And Other Tales

The new Coen Brothers film The Ballad of Buster Scruggs features an impressive cast, but for me the true star of this anthology is the prop book used to join these violent, nihilistic western stories together.

Buster

The book is presented as cloth-bound with an embossed cover. Cloth binding began in the 1820s and by the 1830s embossing was developed as well, leading to increasingly ornate treatments and eventually to foil-stamping. The understated, two-color printing marks this as a humbler work for a popular audience. I can’t place the typeface, but it looks quite a bit like Weiss (1928), which in turn was based on Italian Renaissance printer’s faces. The bold, simple design of the cover illustration brings to mind book designs from the 1910’s and 1920’s—a popular time for western literature, which had its major flowering of popularity with the publication of Owen Wister’s The Virginian (1902).

Buster

All of which makes it a bit surprising that the front matter dates the book to September, 1873. The decision seems to have been to locate the fictional book closer to the time the movie depicts, the 1840s (as referenced by the inclusion of stories of the Gold Rush and the Oregon Trail). But there are many details to the book which would make it an artifact of the turn of the century or even later. The barred “western” typeface used for the title here appears to be Barbaro Roman, a contemporary face mimicking Victorian sources. The type shows a slight embossing, which is the sign of letterpress, or movable type. But overall the title page “feels” contemporary rather than historic. The leading (space between lines of text) is much tighter than a 19th century source would be. The text is sized subtly as in the slightly smaller “THE BALLAD OF” and the slightly larger “BUSTER SCRUGGS”; an actual 19th century printer would not have such a collection of font sizes in metal, particularly for a display face.

Buster

The color plates are the perhaps the most remarkable feature of the prop. Color lithography had been used to decorate letterpress books since the late 18th century, but it became more popular in the late 19th. These images had to be printed separately and were much more fragile than the letterpress pages, and so required protective sheets of onionskin or glassine to keep the ink from rubbing off. The illustrations in the prop book evoke the Brandywine School of illustration, named after the artists’ colony founded by Howard Pyle in 1895. It was to this school that illustrator N.C. Wyeth belonged, whose famous illustrations for Treasure Island (1911) and The Boy’s King Arthur (1922) set the tone for lush illustrations of adventure for decades to come. It’s these illustrations that would lead me to guess the book was a product of the 1910’s or the 1920’s if we were not given a “copyright.”

Buster

Even more anachronistic are the illustrated endpapers, rendered in a watercolor style that strikes me as more 1950’s or even 1960’s.

Buster

Lastly, I have nothing historical to say about the book’s dedication, except that I’m sure there’s a story here somewhere.

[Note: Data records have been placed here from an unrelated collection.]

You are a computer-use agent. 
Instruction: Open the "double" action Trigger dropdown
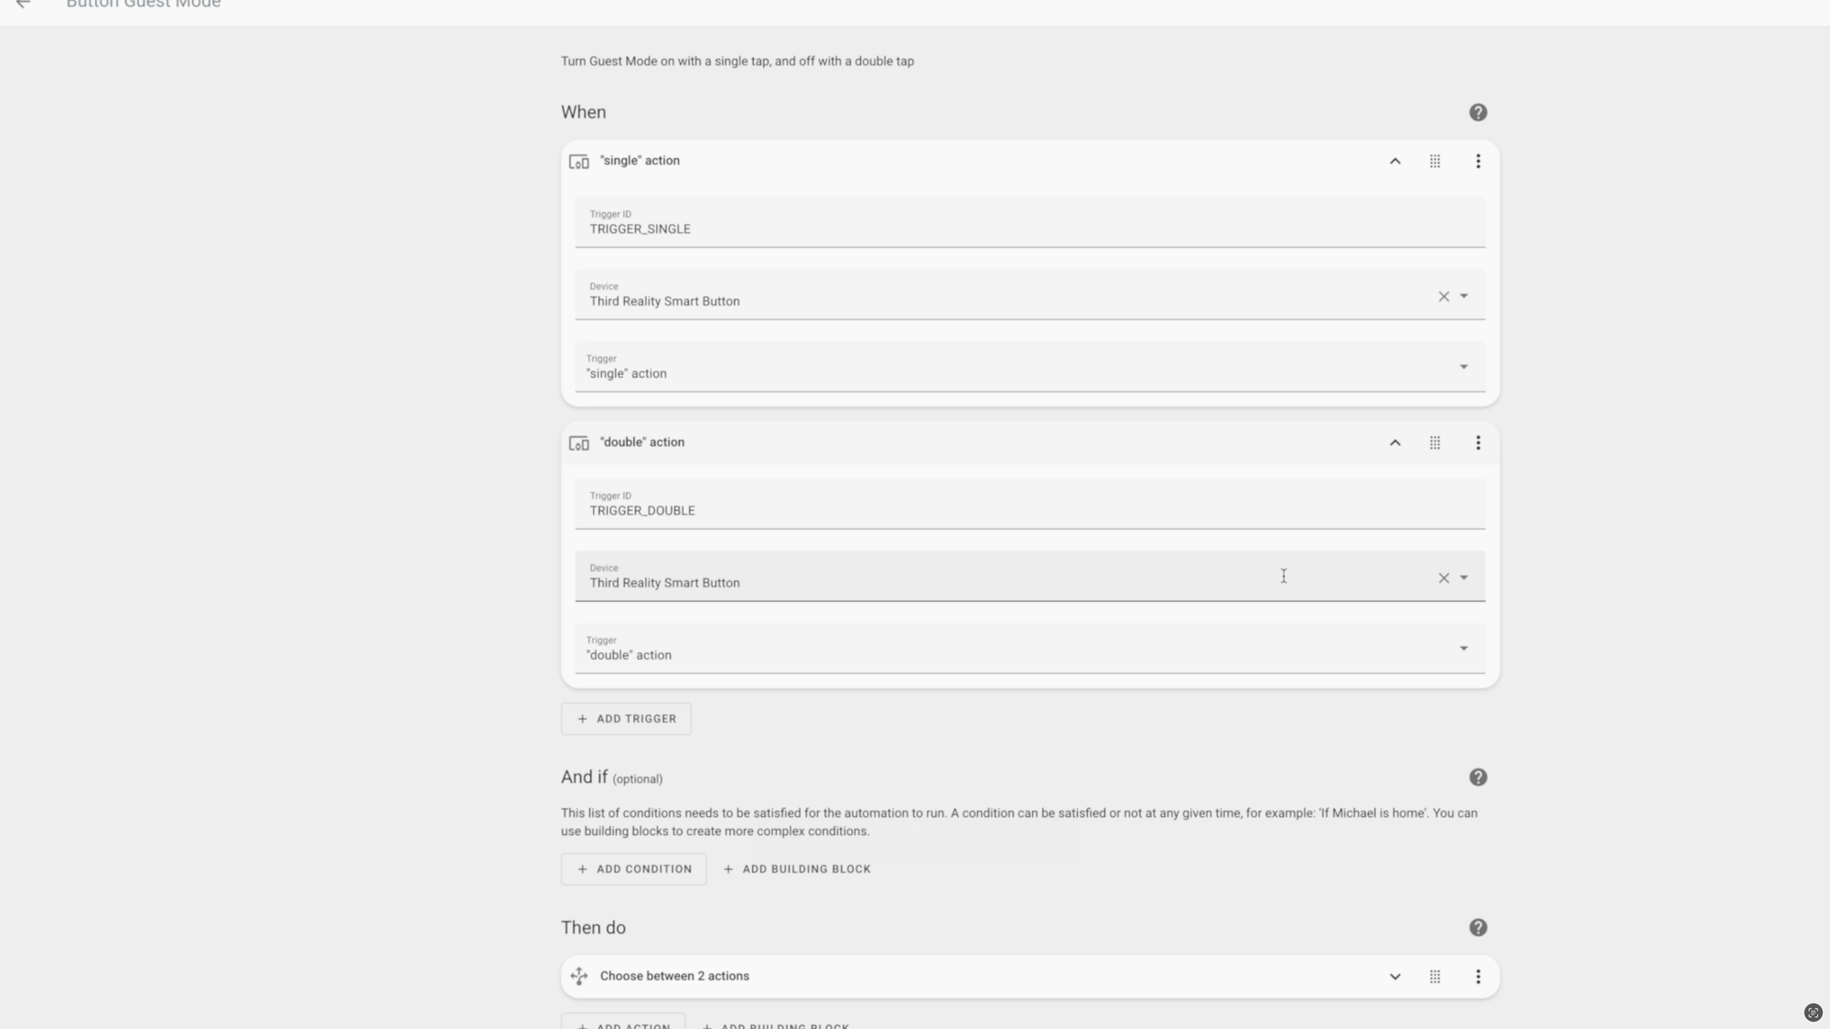pyautogui.click(x=1030, y=648)
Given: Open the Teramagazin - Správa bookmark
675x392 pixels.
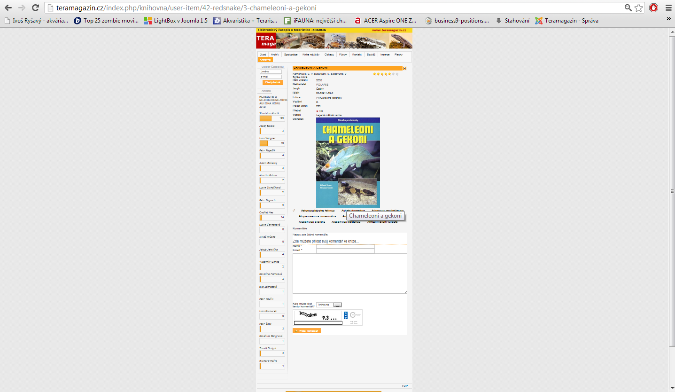Looking at the screenshot, I should tap(566, 21).
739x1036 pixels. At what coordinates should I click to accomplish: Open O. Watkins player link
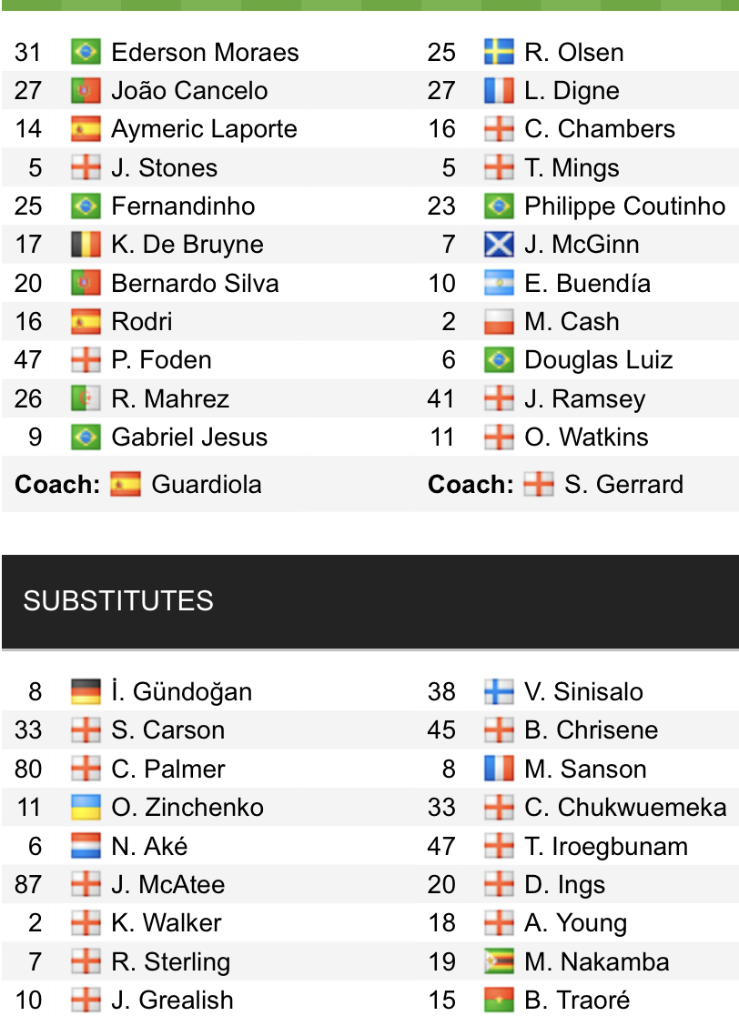586,437
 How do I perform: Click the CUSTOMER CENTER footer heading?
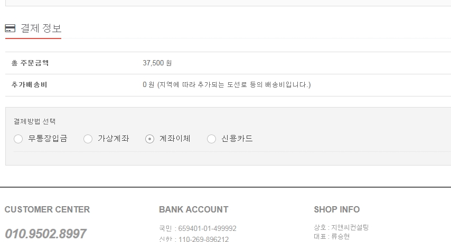[x=47, y=209]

This is the amount of energy (B) has left over

5BX

When I was a kid the second-most fascinating book on my parents’ shelves was the small pamphlet whose  prosaic title was “Revised U.S. Edition of the Official Royal Canadian Air Force Exercise Plans For Physical Fitness” (underline original). The cover depicts a pair of smiling Canucks in uniform striding across the tarmac away from their plane, presumably back from a long day of protecting Kapuskasing from bogeys. This book was actually “two books in one” as it contained both the official RCA exercise regimen for men and women. For some reason, the women’s plan was a minute longer a day at 12 minutes to the men’s 11, but still, such a deal.

I’m really not joking when I say this book held a strange fascination for me. There was something oddly authoritative about this being the actual regimen for a military service with the word “Royal” right there in its name. It claimed to be all you needed to achieve fitness, and as a chubby little nerd I believed it. I’ve always been a sucker for claims of expertise as well as for things that are short. Because I am gullible and I am lazy. But I was not alone in my interest in the program; 5BX was a big hit in the 1960s and the promotion of regular, intensive calisthenics paved the way for the aerobic craze of the 1970s.

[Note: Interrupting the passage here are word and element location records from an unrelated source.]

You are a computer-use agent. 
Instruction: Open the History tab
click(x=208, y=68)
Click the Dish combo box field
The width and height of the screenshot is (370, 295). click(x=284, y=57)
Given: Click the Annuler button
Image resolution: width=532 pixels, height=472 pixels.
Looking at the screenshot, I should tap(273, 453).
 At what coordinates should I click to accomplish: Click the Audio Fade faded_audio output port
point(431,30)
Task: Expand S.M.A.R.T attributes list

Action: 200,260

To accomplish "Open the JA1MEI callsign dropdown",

Looking at the book today (I found a PDF of the 5BX pamphlet which was originally published on its own) what I’m most captivated by are not the exercises—a series of standards, some of which are neither effective nor safe—but the lengthy introduction which makes the case for physical fitness. Of the original 32 pages only 10 actually described the exercises; the rest were a series of cartoons, charts, and pep-talk to convince the sluggard to adopt this life-changing process.

And what wonderful bullshit they are! Beautiful examples of how graphics can skirt around meaning and imply that information is being given, without actually saying anything. My favorite is the following chart on page 7:

5BX

So much quantitative data is implied; none given. Look at that physical capacity scale, presented in authoritative percentiles. What is it? I don’t know, but that guy slouching at the desk sure doesn’t have any. Look at how much heavier the shirtless guy’s energy reserve is! More energy weighs more. And don’t you want to have more so you can enjoy your recreational activities? Activities like 5BX?